**TASK BRIEF:** Render each line of the rows below as a Markdown table with the columns No. and Line, numbering the lines and skipping blank ones. Omit the pictures.

[Rows for pointing at text and elements]
<<<<

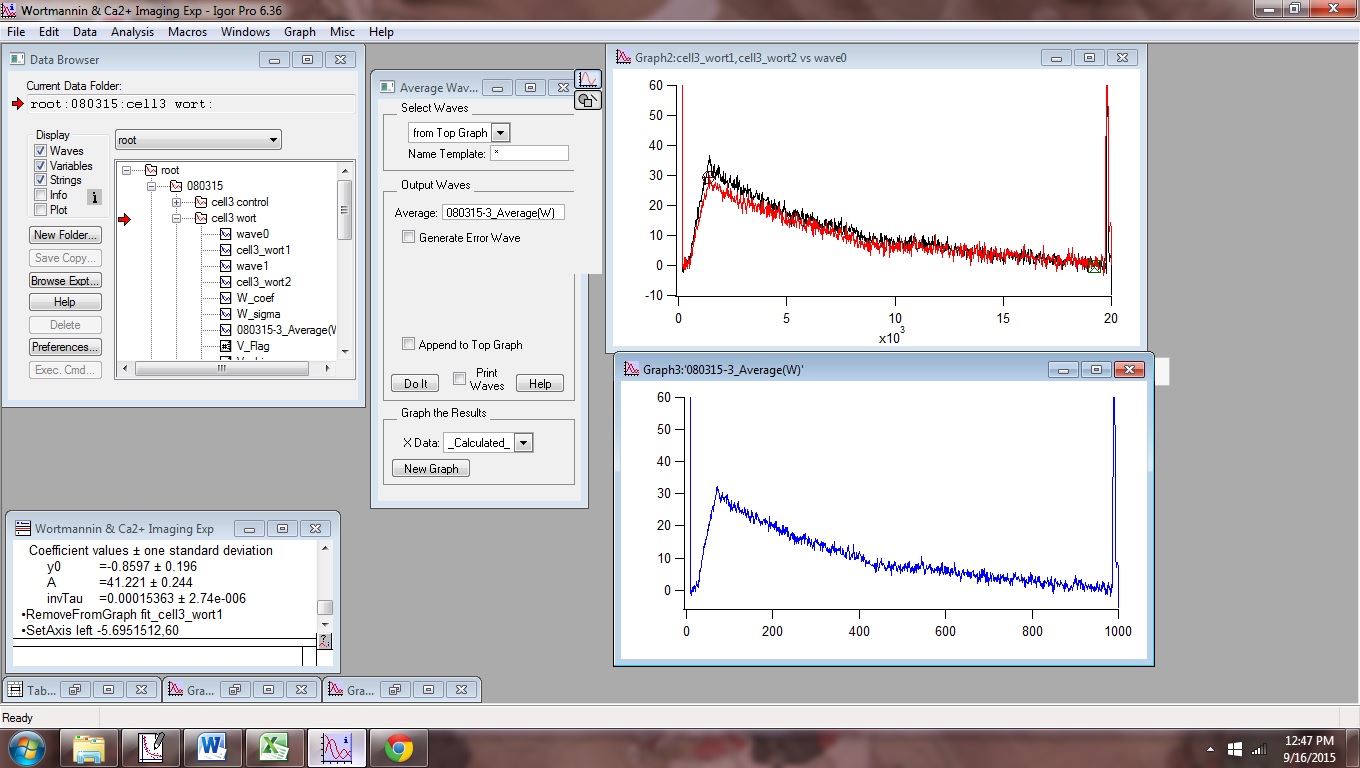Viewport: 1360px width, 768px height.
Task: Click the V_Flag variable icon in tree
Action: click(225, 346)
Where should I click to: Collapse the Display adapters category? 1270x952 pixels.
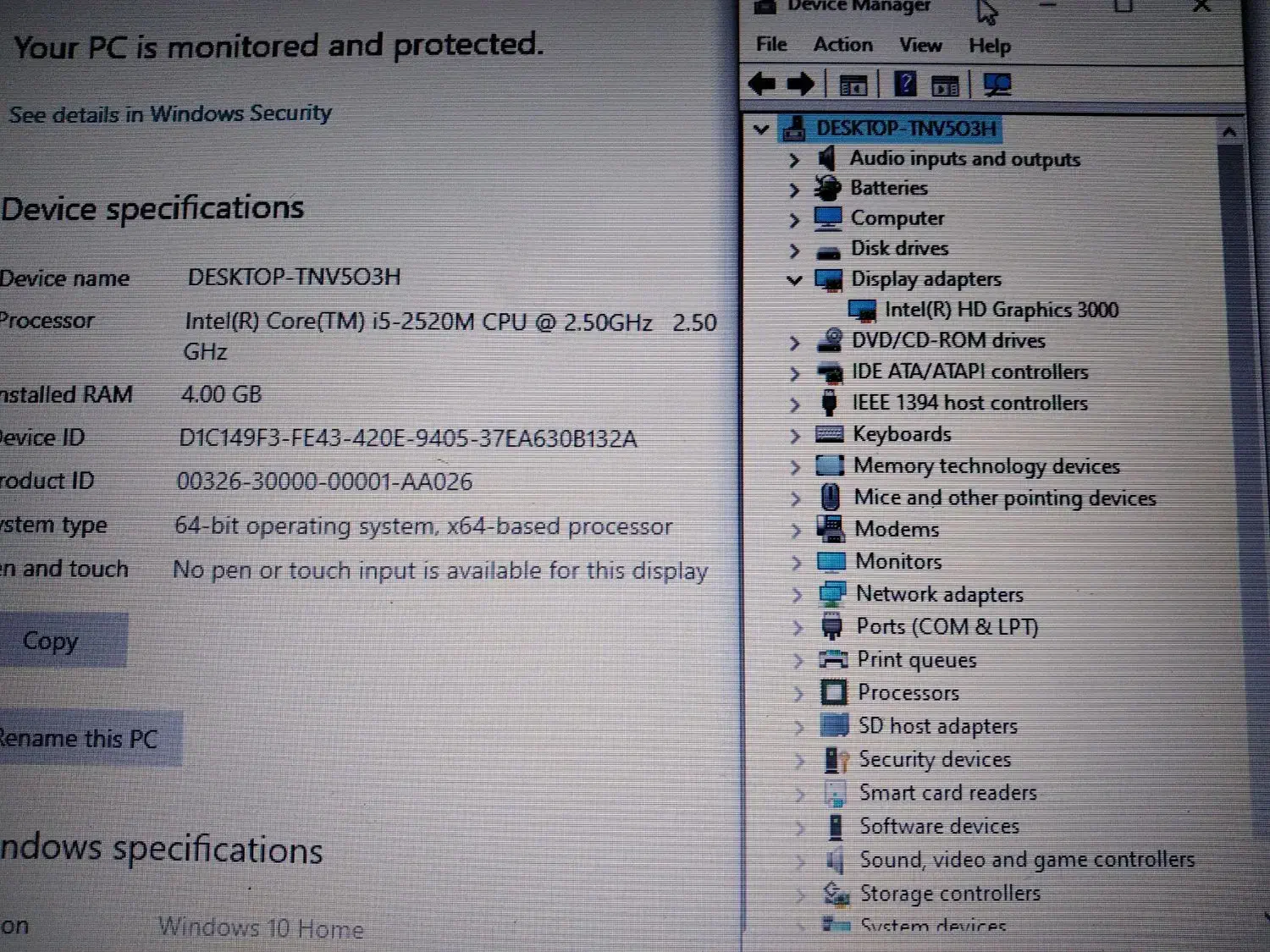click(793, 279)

>>>>

**WRITTEN SOLUTION:**
| No. | Line |
|---|---|
| 1 | Viewport: 1360px width, 768px height. |
| 2 | Task: Click the V_Flag variable icon in tree |
| 3 | Action: click(225, 346) |
| 4 | Where should I click to: Collapse the Display adapters category? 1270x952 pixels. |
| 5 | click(793, 279) |